Kommentar zu Spitzeleien in NRW-Finanzbehörden: Die Eidbruchgenossen

Kommentar zu Spitzeleien in NRW-Finanzbehörden : Die Eidbruchgenossen

Die Schweiz entlarvt ihre Bekenntnisse zum ab 2018 auch für sie geltenden offenen Austausch über Kontodaten als Lüge. Die deutsche Justiz sollte ähnlich reagieren wie die Schweiz im Jahr 2012 gegen drei NRW-Steuerfahnder: Die wurden auf die Fahndungsliste gesetzt.

Es ist schon dreist, dass der Schweizer Geheimdienst den zwielichtigen Sicherheitsexerten Daniel M. dafür bezahlt hat, NRW-Finanzbeamte als Informanten anzuheuern. Denn egal, ob dem Ex-Polizisten die Tat nun wirklich gelungen war oder ob Daniel M. die bisher gezahlten 60.000 Euro für sich selbst einkassierte, die Schweiz entlarvt damit ihre Bekenntnisse zum ab 2018 auch für sie geltenden offenen Austausch über Kontodaten als Lüge.

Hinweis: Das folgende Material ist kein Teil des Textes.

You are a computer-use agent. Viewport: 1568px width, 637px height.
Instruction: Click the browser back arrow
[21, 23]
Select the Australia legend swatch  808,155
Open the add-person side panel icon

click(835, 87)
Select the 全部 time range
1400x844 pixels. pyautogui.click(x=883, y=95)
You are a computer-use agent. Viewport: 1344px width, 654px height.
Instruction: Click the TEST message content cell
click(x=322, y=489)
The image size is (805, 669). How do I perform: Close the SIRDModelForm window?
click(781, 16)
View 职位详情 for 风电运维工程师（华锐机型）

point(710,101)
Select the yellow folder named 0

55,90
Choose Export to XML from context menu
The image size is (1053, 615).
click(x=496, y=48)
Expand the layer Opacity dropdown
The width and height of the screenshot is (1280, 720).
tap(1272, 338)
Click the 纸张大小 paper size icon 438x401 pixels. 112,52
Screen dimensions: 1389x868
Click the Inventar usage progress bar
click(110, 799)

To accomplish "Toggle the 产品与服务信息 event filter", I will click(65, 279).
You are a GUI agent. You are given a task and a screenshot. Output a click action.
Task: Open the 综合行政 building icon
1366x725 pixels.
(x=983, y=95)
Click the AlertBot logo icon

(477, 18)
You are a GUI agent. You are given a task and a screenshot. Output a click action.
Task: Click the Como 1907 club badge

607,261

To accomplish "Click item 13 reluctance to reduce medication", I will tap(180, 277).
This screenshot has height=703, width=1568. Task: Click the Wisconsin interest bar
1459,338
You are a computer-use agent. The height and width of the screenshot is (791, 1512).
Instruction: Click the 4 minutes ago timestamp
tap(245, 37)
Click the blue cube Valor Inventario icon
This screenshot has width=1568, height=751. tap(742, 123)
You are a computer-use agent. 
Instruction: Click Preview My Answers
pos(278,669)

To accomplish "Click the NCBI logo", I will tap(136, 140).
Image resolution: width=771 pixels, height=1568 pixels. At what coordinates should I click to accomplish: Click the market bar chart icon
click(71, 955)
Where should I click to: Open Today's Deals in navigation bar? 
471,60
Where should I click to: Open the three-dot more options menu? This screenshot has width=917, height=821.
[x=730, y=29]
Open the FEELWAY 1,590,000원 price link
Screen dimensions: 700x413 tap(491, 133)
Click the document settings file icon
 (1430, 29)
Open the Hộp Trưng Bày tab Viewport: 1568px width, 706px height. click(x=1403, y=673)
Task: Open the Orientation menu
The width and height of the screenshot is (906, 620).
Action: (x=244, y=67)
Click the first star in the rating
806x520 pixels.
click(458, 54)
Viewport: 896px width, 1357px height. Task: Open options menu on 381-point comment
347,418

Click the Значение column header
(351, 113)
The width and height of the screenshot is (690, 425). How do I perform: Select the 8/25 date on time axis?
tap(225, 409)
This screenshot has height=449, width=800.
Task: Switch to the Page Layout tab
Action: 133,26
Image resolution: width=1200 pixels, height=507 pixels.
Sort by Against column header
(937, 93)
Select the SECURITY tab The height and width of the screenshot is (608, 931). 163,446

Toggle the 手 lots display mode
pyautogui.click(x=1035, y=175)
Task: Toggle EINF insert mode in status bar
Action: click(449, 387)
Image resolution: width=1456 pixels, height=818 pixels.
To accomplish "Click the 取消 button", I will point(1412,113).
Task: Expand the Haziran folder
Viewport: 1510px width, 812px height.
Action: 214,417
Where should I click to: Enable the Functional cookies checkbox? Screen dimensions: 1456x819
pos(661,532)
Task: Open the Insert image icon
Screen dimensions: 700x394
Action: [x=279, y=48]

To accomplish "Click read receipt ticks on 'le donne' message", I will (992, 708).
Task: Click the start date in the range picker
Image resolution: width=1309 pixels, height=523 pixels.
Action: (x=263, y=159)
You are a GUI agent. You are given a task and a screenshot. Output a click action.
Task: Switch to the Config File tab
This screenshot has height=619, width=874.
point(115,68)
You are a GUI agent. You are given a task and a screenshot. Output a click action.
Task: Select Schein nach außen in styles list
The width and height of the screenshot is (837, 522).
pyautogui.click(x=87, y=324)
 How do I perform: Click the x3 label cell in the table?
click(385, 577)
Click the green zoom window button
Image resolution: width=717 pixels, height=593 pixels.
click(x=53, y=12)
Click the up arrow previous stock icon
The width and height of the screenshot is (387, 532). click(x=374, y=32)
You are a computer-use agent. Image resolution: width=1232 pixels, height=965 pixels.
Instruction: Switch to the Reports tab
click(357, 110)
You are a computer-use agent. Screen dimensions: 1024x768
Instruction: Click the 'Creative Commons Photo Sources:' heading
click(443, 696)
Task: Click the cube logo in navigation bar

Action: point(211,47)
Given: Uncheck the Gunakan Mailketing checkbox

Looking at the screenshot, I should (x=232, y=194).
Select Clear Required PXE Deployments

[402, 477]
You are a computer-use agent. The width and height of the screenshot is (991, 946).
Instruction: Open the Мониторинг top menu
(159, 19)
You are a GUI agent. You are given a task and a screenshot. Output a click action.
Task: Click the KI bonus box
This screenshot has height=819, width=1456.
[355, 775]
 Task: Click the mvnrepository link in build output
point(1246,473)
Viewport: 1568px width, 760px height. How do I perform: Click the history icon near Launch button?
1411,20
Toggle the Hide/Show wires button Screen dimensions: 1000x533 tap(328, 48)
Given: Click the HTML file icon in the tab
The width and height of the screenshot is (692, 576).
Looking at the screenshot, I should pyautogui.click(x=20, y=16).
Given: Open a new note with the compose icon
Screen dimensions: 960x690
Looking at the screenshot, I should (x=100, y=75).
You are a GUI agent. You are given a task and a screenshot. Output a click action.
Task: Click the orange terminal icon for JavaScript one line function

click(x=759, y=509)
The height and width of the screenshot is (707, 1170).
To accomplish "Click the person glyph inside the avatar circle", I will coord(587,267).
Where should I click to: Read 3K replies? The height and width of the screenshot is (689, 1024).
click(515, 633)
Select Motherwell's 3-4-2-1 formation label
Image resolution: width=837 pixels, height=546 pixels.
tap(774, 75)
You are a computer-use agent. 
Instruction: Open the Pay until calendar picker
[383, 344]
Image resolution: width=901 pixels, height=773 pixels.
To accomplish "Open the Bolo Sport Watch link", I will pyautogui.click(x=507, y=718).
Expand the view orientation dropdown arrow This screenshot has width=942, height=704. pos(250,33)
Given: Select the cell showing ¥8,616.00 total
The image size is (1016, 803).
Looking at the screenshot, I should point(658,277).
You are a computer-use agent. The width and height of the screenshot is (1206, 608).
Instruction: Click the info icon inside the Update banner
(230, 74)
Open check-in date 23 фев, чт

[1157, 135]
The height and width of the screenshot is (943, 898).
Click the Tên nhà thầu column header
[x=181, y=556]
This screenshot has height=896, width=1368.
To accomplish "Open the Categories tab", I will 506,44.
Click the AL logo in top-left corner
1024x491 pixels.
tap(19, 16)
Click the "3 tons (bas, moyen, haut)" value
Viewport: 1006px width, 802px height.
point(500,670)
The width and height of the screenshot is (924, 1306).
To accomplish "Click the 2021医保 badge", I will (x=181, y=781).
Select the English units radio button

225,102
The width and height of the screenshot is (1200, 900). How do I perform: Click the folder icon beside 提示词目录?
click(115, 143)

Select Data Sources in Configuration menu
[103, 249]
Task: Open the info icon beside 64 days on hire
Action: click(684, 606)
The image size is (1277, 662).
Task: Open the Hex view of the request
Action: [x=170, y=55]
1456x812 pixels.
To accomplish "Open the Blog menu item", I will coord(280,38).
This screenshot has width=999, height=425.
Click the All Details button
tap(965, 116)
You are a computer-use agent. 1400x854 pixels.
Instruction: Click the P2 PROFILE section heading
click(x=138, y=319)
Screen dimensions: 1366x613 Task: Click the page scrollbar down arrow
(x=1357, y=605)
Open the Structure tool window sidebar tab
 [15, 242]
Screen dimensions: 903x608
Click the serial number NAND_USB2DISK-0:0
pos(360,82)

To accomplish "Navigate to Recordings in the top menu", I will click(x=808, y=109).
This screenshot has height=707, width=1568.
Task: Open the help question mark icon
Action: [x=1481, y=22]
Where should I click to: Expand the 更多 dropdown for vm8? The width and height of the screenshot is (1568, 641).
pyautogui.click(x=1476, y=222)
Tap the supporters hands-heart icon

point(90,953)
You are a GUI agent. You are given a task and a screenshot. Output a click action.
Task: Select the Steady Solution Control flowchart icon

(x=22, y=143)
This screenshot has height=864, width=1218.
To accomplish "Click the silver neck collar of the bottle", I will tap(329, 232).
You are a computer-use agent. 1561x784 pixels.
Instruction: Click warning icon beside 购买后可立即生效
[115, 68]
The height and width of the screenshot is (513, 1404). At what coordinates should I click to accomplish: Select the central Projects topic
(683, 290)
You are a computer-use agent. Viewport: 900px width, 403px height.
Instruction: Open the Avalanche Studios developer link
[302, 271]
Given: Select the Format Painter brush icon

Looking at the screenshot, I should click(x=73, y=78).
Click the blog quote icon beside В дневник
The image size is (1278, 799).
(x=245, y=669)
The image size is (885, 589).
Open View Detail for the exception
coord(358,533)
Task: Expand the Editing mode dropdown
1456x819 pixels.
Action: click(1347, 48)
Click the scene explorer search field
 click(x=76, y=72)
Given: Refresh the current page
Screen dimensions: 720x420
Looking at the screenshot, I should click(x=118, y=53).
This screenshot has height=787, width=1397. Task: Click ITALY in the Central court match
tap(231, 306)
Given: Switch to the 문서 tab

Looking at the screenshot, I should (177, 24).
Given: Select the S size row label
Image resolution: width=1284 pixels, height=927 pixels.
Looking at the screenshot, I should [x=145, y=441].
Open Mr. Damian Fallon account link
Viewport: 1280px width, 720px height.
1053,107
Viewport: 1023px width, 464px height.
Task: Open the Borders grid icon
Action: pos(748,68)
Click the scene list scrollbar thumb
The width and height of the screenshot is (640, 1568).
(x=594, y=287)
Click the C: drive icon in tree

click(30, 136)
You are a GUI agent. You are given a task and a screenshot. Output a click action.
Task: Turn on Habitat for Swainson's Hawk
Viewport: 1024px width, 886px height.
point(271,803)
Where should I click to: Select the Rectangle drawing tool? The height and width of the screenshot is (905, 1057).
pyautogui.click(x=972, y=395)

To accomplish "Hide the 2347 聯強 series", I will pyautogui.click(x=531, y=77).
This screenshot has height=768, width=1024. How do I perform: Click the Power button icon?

Die deutsche Justiz sollte ähnlich reagieren wie die Schweiz im Jahr 2012 gegen drei NRW-Steuerfahnder: Die wurden auf die Fahndungsliste gesetzt, weil sie das eidgenössische Bankgeheimnis systematisch durch den von der NRW-Politik gewollten Ankauf von Steuer-CDs brachen. Aber in Wahrheit sorgte dies in der NRW-Finanzverwaltung nur für Spott: Die betroffenen Steuerfahnder aus Wuppertal und Düsseldorf sahen es als Ehre an, erst einmal nicht in die Schweiz reisen zu dürfen. Die restliche Welt stand ihnen ja offen.

Wenn dagegen Deutschlands Justiz nun einen Haftbefehl gegen den Vize-Chef des Schweizer Geheimdienstes ausstellt, der offensichtlich an der Aktion beteiligt war, wären seiner Bewegungsfreiheit enge Grenzen gesetzt: Russland, die Türkei oder die USA wären weiterhin mögliche Urlaubsländer für den Mann, aber in Spanien oder Italien und erst recht Deutschland dürfte er sich erst einmal nicht mehr blicken lassen.

Jüngst erklärte Markus Seiler, Chef des Schweizer Geheimdienstes, wie er seine Arbeit sieht: „Nachrichtendienstliche Arbeit ist kein Streichelzoo.“ Hoffen wir, dass seine Kollegen das bald auch merken.